● **Exercise input**
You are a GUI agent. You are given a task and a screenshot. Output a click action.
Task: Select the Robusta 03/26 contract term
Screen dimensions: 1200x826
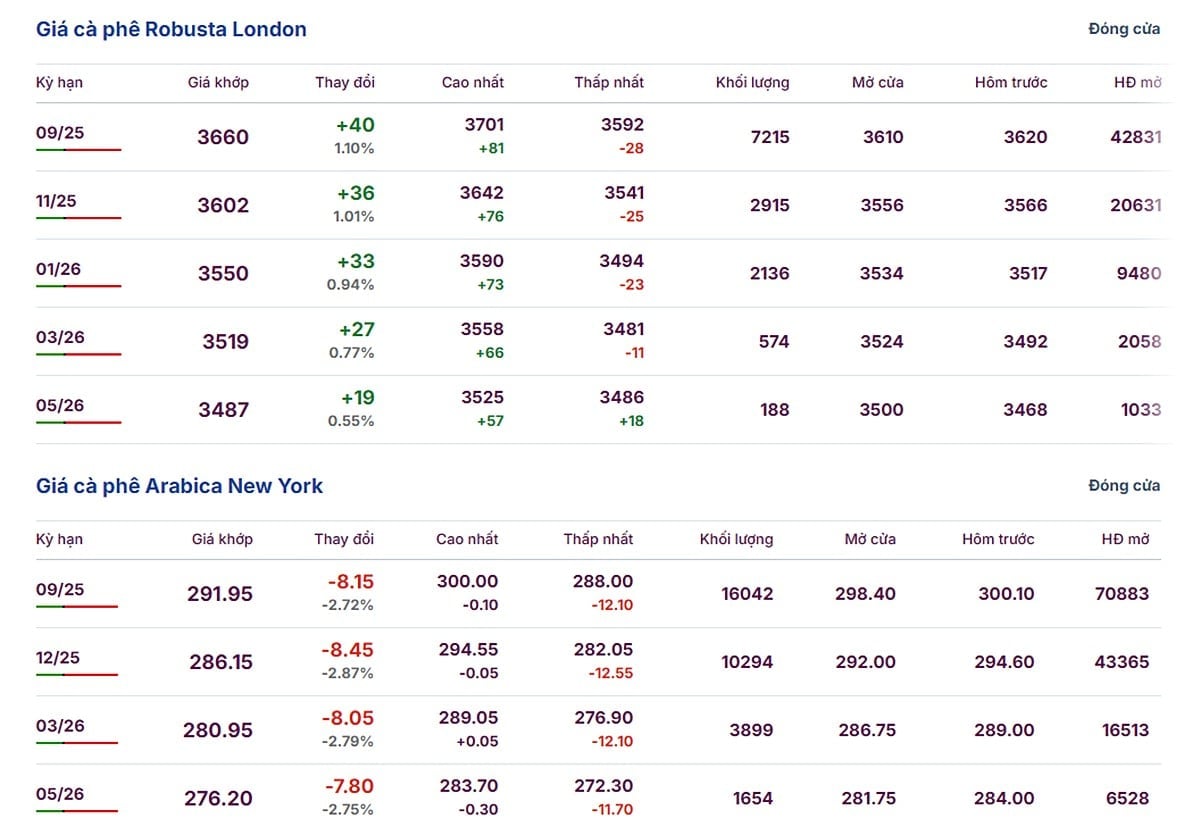pos(60,337)
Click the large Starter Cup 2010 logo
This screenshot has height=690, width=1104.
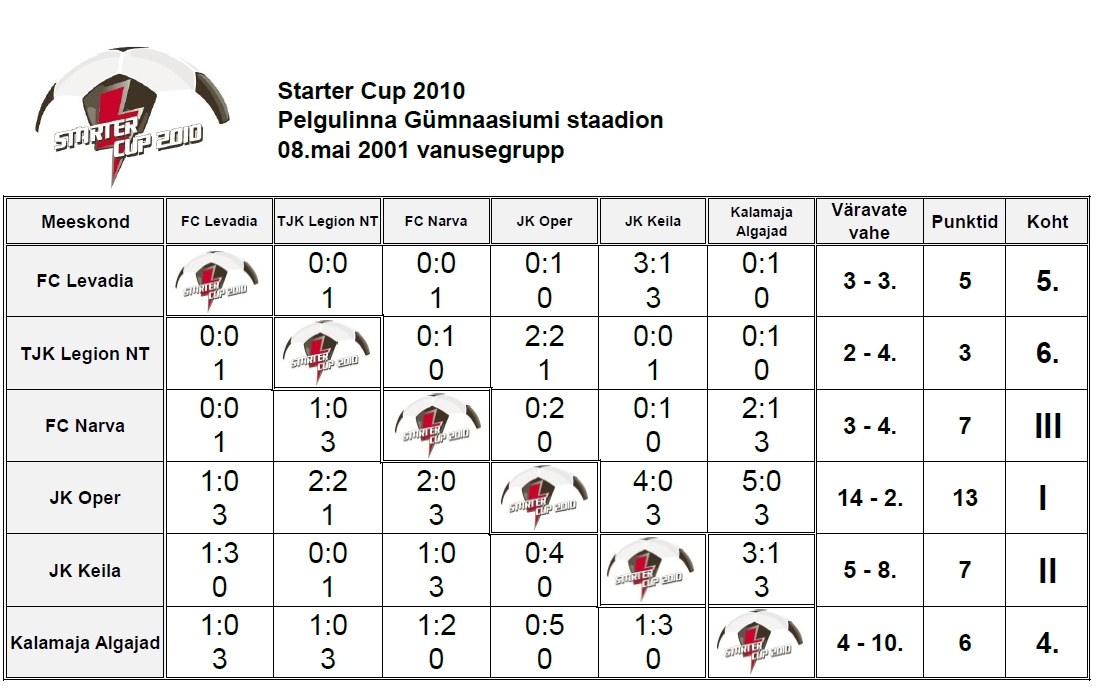132,115
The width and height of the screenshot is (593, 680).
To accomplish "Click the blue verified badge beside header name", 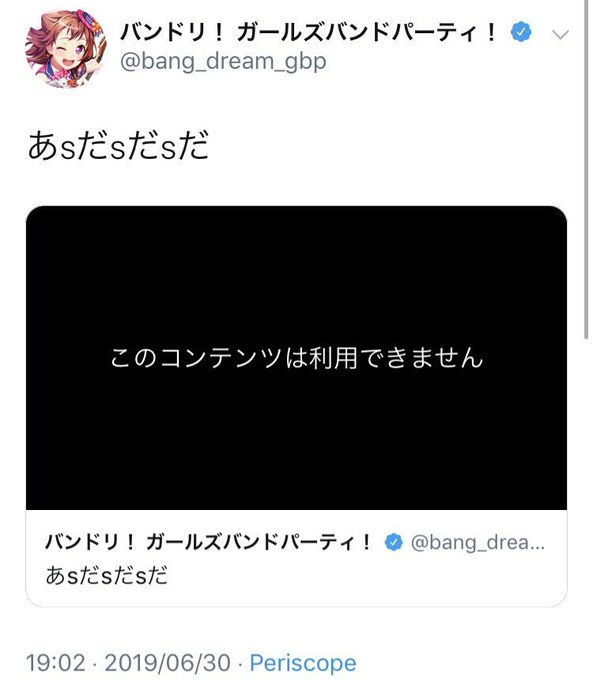I will pyautogui.click(x=521, y=32).
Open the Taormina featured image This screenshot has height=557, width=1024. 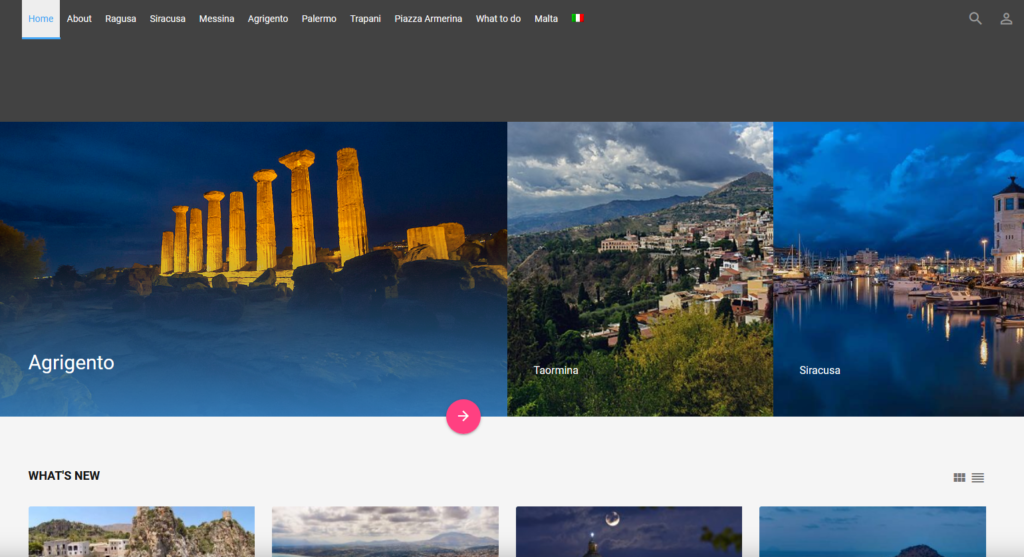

● **Problem statement**
Retype exactly. Include each line from the start of the material through the line holding "The width and", and leave the pictures out.

● **Solution**
You are a GUI agent. You are given a task and a screenshot. Output a click action.
Task: Select the Robusta 03/26 contract term
Screen dimensions: 1200x826
pos(60,337)
Click the large Starter Cup 2010 logo
This screenshot has height=690, width=1104.
132,115
The width and height of the screenshot is (593, 680).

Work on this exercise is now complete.